We stretch the ego and submit
To neither angst nor sloth.
Am I getting into the spirit here Barry?
You certainly are, Robert!
So tell me how is art objective?
Not just opinion or convention
Isn’t it simply all subjective?
With ample dollops of pretension?
Thanks for this interesting perspective. I’d not considered an ‘evolutionary imperative’ or biological ‘have-to’, but I can see what you mean. Thanks also for your generous words about poetry. I think Barry is already tuning up his guitar…….
A tentative suggestions follows, and I’ll put it as delicately as I can. It’s subject to your agreement, of course.
I wonder if/how Winston might be persuaded to consider serving as ‘patron’ (or perhaps ‘petron’) of the Middle Way Society? Of course his ‘petronage’ would be characterised by role-oblivion on his part, but that wouldn’t diminish his wriggly-miggly significance for me, and the miggle-discourse might be enriched and enlivened by new concepts derived from his life story like brumation and the wholly dispassionate consumption of stunned rats (I don’t know if Winston does this, and his diet is none of my business anyway) 🙂
Errm….
Yes!

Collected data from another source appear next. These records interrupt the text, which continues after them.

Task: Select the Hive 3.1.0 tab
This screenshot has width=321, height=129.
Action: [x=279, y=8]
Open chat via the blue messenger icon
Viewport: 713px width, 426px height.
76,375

I eat cow,
and I am not proud,
These two lines, I do confess-
are Kurt Cobain’s – Not Mine.
Intolerant of the intolerant?
The beaver builds his damn.
Waters rise, pressure high
that beaver is a sham!
“You migglers seem a rowdy crowd!
You argue, cuss, and laugh out loud,
You seldom chant or bend a knee
Before a gilded effigy!”
“So what’s your miggling point?” they frown:
“Look! All you need’s been handed down
From sage to sage without a break!
Just get it down you. Piece of cake!”
“We bake our own”, the migglers croon.
“Desire to meaning spoon by spoon
We blend with soft belief, and soon
The world will sing this lovely tune!”
The Happy Wanderer.
I love to go a miggle- ing
Along my neural tracks,
From left to right, criss crossing
No dogma breaks my back.
Miggling, a metaphor, the way we like to think,
No dualism here, we are not divided,
We decide, before we reach the brink,
To find a better way, integration provided.
I wish you a happy holiday Barry.
This really has been so much fun
It makes me want to giggle
The way we’re embodying meaning
To this wacky word called miggle
You won’t find it in the dictionary yet
It’s not been “represented”
but as a holiday gift for me
It’s already been presented
Thank you!
You are very welcome Barry, I think we all agree.